SK hynix America is looking to develop and operate high-performance computing clusters to support AI/ML workloads, ensuring scalability, performance, reliability, and cost-effectiveness of their AI data center IT environments.
Requirements
- 2+ years of experience in AI cluster engineering, MLOps, and benchmark testing, including GPU performance analysis, memory usage, and energy/power monitoring tools.
- Strong familiarity with AI computing architecture, AI/ML infrastructure requirements, memory architecture and usages in AI/ML, AI algorithm trends and best practices.
- Expertise in optimizing resource utilization, improving system throughput, and reducing latency in both training and inference.
Responsibilities
- Design and implement distributed computing cluster infrastructure to support large-scale AI/ML model training and inference jobs with a focus on transformer-based AI models.
- Build and maintain distributed system to ensure scalability, efficient resource allocation, and high throughput.
- Optimize cluster performance through hardware selection, equipment configuration, network engineering, and performance analysis.
- Deploy and operate data center networking infrastructure using software system for automation, design validation, deployment, and operational support.
- Implement tools and processes to maintain high uptime and ensure infrastructure reliability during both model training and inference phases.
- Identify and resolve performance bottlenecks, improving overall system throughput and response times.

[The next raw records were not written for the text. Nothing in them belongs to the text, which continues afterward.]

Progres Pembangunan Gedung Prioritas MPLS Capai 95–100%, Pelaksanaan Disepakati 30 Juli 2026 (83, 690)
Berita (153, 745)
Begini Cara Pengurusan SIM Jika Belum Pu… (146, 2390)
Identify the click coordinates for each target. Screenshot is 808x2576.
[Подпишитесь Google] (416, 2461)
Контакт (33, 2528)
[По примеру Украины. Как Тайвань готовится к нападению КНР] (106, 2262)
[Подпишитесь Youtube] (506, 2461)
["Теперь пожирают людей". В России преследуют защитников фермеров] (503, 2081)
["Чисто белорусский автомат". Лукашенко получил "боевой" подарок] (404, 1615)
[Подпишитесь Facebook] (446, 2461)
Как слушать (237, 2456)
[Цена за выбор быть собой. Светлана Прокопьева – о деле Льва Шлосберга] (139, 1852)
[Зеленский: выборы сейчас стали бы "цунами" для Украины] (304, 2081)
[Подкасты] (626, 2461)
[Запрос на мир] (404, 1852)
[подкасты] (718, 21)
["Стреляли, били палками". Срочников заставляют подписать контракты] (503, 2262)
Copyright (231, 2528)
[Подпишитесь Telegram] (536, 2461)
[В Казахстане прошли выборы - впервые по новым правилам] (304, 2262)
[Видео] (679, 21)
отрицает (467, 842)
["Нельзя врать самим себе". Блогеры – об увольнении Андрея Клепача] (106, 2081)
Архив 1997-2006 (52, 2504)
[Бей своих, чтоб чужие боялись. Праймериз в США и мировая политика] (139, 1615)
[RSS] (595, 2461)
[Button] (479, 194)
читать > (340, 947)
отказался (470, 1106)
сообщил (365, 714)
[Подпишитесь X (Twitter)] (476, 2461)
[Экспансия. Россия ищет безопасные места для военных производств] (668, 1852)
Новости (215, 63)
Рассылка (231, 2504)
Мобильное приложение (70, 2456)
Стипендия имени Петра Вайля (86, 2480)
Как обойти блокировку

- Collaborate with cross-functional teams, including research, security, and benchmark test engineering teams, to integrate infrastructure with AI workflows, ensuring seamless deployment and operation.
Other
- Master’s degree or above in Computer Science, Electrical Engineering, or related fields.
- Engage with technology vendors and partners to evaluate new solutions to drive innovation in AI computing infrastructure.
- Work Model: Onsite
- Office Location: San Jose, CA